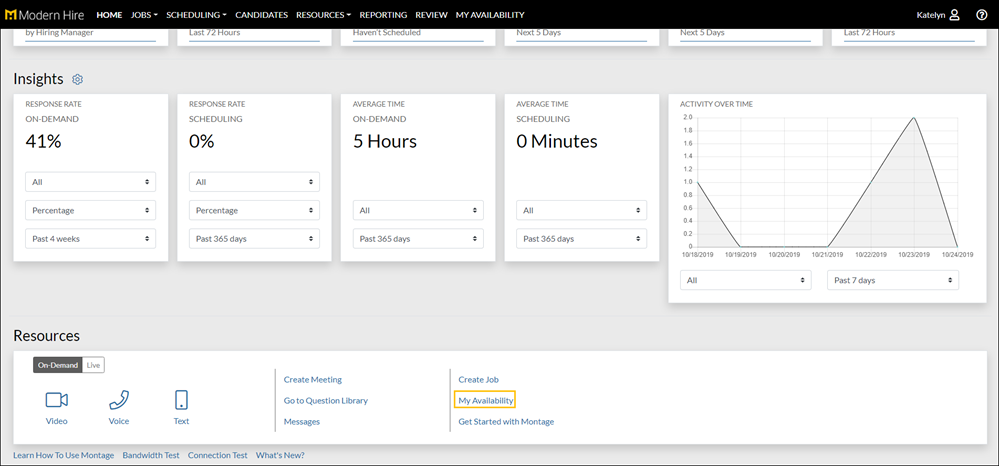Screen dimensions: 1000x466
Task: Click the peak point on the activity chart
Action: click(x=913, y=118)
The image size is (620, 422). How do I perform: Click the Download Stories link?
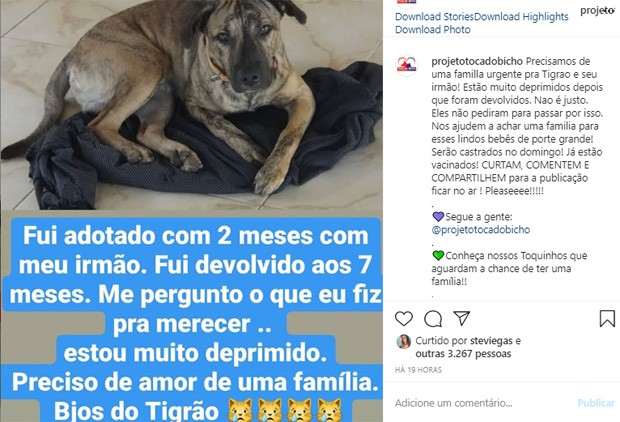coord(434,17)
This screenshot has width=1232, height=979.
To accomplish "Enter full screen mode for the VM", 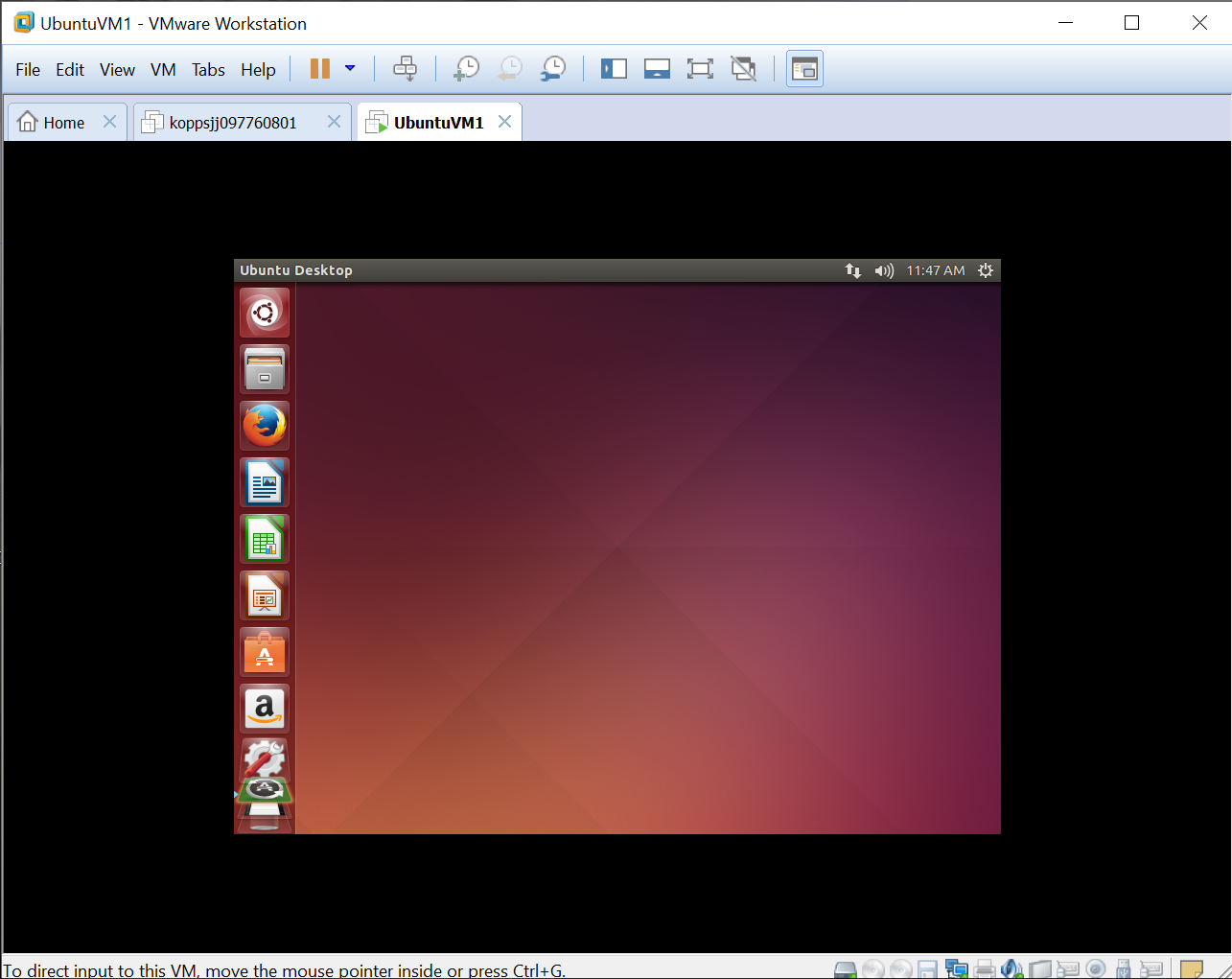I will click(700, 68).
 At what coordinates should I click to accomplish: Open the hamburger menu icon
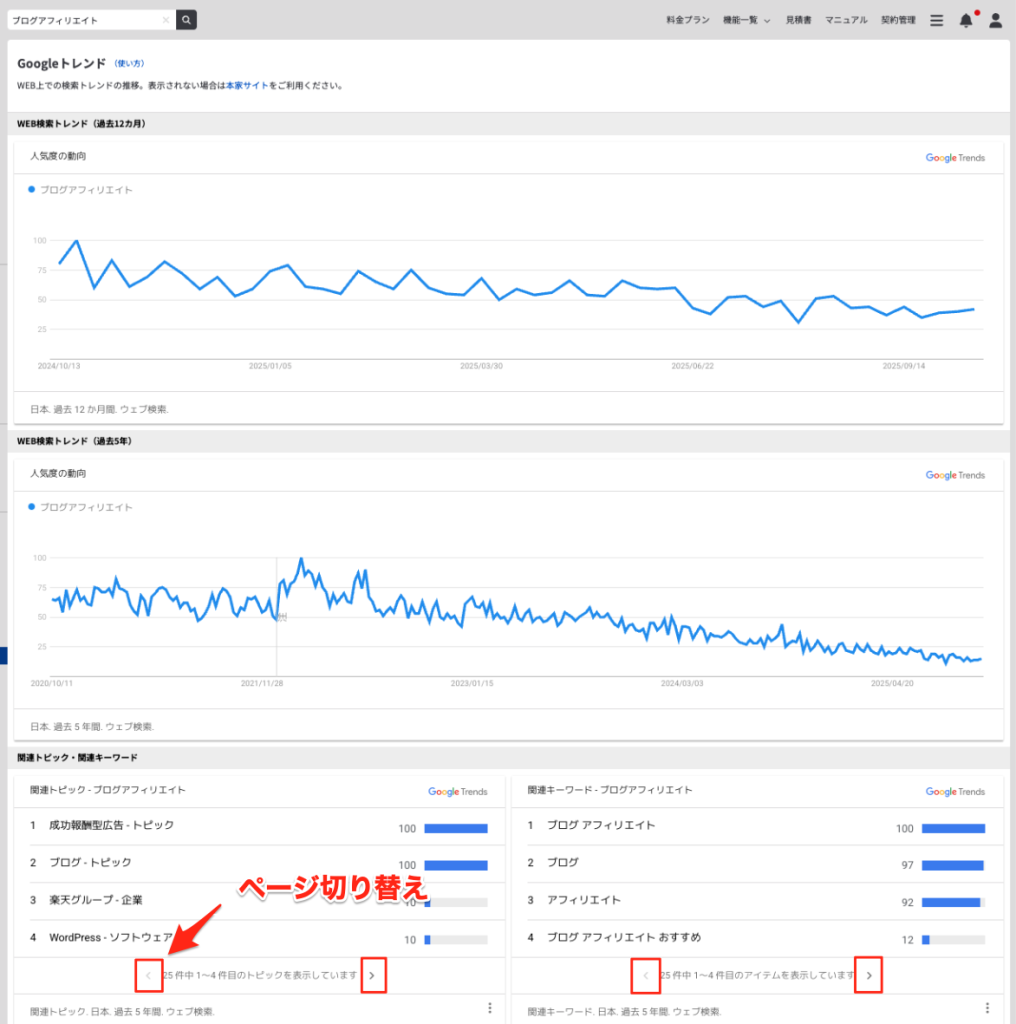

────

Set exercise — Repeat the items above word for word, starting at the very first line and ending at the line that contains "coord(434,17)", with both ends included. Omit the pictures.

Answer to the task —
Screen dimensions: 1000x466
Task: Click the peak point on the activity chart
Action: click(x=913, y=118)
The image size is (620, 422). How do I perform: Click the Download Stories link?
coord(434,17)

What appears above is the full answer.